-- Start Information provided --

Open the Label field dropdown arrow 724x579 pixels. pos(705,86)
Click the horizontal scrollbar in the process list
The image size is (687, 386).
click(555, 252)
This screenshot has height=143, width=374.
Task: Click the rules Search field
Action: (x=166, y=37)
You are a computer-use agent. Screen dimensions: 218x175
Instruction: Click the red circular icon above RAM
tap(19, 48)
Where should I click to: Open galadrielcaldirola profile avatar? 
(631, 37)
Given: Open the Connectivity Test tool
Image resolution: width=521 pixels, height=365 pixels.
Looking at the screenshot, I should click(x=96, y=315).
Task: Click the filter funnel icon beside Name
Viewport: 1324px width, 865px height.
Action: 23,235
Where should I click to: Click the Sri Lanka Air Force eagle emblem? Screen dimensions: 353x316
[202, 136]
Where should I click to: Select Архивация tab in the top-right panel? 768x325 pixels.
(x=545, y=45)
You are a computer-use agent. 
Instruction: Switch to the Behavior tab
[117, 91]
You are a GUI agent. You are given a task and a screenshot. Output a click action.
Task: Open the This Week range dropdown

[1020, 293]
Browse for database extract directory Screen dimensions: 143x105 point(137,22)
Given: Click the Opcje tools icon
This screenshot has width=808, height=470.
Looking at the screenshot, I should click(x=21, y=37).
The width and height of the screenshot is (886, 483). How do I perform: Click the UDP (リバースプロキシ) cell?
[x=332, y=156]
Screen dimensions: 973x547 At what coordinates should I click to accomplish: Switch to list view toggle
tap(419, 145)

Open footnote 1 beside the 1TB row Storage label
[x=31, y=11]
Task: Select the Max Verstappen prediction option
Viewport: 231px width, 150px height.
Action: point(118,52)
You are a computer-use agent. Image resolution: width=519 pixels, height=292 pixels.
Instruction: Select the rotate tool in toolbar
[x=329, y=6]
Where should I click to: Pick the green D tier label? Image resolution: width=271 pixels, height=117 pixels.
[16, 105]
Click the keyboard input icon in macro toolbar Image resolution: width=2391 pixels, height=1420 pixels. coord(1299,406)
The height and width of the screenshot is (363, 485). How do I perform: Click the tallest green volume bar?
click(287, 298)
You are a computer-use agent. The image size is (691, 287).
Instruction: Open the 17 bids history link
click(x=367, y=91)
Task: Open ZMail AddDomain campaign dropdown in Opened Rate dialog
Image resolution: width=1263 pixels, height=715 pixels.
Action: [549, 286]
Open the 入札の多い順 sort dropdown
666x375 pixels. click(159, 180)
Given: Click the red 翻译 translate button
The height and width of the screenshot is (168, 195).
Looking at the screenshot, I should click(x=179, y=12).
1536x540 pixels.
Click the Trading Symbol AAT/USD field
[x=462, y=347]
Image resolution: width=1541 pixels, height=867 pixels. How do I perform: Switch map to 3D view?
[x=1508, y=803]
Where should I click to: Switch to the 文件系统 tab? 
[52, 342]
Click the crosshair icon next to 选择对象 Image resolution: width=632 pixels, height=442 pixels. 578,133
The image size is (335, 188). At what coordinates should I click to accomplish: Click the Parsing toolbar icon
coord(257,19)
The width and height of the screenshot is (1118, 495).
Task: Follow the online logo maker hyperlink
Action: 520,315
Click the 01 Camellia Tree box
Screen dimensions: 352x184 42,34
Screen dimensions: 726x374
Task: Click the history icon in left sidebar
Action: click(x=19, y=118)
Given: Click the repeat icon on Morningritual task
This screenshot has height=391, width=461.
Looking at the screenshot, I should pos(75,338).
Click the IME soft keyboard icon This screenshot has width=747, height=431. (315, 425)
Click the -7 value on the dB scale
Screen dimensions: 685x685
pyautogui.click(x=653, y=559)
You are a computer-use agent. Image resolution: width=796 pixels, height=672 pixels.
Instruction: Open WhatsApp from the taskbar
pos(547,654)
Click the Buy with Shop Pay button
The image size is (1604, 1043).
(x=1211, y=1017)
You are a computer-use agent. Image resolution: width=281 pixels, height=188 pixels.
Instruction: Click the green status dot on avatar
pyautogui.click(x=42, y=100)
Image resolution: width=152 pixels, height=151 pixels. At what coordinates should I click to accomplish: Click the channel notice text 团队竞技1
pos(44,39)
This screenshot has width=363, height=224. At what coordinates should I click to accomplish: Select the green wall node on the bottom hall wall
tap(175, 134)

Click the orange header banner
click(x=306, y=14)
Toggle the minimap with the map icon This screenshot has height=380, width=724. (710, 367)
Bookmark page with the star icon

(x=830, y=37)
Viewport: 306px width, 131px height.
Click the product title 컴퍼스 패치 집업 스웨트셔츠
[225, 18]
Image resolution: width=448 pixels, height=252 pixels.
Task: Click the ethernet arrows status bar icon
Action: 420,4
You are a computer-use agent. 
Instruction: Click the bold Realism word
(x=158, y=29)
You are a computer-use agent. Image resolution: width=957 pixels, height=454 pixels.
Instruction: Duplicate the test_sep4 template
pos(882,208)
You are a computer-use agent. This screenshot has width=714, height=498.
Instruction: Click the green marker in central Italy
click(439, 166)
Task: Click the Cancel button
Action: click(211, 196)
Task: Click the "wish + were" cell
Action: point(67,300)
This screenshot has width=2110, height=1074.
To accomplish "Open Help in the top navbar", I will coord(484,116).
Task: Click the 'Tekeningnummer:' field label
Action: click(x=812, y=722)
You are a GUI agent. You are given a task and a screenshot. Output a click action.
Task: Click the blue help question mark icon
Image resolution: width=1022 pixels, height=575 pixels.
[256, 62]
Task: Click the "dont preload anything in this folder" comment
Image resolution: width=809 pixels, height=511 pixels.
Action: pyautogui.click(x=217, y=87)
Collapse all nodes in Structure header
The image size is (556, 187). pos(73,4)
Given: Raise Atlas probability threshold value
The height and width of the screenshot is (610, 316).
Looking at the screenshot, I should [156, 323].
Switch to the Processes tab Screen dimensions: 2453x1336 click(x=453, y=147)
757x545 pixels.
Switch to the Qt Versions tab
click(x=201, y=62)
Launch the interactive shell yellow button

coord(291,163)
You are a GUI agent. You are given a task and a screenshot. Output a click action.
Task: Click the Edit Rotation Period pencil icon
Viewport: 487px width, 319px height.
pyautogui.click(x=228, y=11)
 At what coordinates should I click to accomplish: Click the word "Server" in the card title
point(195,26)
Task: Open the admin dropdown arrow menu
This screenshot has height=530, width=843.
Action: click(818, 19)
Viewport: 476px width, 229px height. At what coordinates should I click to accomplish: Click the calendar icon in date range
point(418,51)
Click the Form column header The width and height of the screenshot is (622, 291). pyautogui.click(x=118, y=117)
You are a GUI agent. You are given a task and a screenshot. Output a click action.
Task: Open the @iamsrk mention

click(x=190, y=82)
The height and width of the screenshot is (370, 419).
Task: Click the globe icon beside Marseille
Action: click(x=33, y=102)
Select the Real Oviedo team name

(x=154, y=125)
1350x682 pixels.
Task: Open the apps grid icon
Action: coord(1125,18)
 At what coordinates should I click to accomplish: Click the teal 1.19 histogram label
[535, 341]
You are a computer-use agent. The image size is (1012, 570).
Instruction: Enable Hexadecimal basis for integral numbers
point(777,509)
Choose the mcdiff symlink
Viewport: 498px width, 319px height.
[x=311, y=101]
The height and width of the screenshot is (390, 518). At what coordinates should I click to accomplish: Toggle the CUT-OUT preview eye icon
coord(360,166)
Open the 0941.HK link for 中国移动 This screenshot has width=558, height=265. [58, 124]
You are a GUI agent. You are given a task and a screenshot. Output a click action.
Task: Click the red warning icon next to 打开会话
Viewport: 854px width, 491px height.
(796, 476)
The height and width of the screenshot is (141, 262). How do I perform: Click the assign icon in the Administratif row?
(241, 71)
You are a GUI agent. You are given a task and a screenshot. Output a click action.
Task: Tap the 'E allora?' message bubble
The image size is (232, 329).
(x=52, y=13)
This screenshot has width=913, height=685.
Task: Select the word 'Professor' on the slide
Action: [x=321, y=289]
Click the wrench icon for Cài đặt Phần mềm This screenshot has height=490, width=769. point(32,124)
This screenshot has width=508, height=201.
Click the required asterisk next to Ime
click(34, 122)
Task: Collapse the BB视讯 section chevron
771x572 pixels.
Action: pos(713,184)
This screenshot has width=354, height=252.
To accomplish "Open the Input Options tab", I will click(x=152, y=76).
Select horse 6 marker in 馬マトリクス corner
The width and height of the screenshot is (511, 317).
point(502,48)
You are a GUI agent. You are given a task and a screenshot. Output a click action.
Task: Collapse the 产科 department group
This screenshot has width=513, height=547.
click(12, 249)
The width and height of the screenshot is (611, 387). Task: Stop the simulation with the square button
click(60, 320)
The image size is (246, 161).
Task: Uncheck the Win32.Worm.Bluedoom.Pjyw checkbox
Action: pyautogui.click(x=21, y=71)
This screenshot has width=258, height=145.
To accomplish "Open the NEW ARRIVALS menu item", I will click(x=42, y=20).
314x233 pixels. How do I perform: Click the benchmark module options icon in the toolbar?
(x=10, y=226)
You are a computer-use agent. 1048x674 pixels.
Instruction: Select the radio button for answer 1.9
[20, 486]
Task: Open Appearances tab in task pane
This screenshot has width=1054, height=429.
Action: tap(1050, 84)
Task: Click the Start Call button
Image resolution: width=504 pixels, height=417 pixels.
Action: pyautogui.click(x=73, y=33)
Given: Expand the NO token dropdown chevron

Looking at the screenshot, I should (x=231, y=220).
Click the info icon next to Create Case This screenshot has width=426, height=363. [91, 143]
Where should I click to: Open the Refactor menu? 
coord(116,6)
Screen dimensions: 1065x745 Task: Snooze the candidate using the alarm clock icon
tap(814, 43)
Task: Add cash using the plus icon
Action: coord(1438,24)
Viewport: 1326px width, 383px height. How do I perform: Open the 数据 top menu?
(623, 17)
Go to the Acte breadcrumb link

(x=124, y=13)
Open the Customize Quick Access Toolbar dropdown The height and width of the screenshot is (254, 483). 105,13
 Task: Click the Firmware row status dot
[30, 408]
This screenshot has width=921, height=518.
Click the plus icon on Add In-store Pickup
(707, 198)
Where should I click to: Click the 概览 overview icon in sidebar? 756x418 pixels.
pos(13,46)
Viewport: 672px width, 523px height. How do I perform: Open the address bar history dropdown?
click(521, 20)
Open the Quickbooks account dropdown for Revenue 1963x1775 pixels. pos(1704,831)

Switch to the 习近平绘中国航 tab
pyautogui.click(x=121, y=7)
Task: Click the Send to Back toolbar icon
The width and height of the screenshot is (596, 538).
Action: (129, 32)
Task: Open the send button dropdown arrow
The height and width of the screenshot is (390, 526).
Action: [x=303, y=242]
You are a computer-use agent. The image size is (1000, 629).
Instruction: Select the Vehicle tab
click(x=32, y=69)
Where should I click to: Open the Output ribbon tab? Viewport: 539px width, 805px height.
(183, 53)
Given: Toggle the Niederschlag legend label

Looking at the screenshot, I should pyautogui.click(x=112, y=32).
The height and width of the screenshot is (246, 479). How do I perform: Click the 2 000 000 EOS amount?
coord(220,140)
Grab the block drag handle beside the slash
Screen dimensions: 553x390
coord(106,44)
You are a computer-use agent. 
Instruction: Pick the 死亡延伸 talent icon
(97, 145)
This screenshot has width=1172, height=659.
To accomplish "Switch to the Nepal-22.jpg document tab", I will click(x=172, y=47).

-- End Information provided --

Could you repeat the listing from the line with "Task: Open ZMail" to the line with "Action: 520,315", switching "dropdown" to "menu" and leaving everything else the same?

*Problem solution*:
Task: Open ZMail AddDomain campaign menu in Opened Rate dialog
Image resolution: width=1263 pixels, height=715 pixels.
Action: [549, 286]
Open the 入札の多い順 sort menu
666x375 pixels. click(159, 180)
Given: Click the red 翻译 translate button
The height and width of the screenshot is (168, 195).
Looking at the screenshot, I should click(x=179, y=12).
1536x540 pixels.
Click the Trading Symbol AAT/USD field
[x=462, y=347]
Image resolution: width=1541 pixels, height=867 pixels. How do I perform: Switch map to 3D view?
[x=1508, y=803]
Where should I click to: Switch to the 文件系统 tab? 
[52, 342]
Click the crosshair icon next to 选择对象 Image resolution: width=632 pixels, height=442 pixels. 578,133
The image size is (335, 188). At what coordinates should I click to accomplish: Click the Parsing toolbar icon
coord(257,19)
The width and height of the screenshot is (1118, 495).
Task: Follow the online logo maker hyperlink
Action: 520,315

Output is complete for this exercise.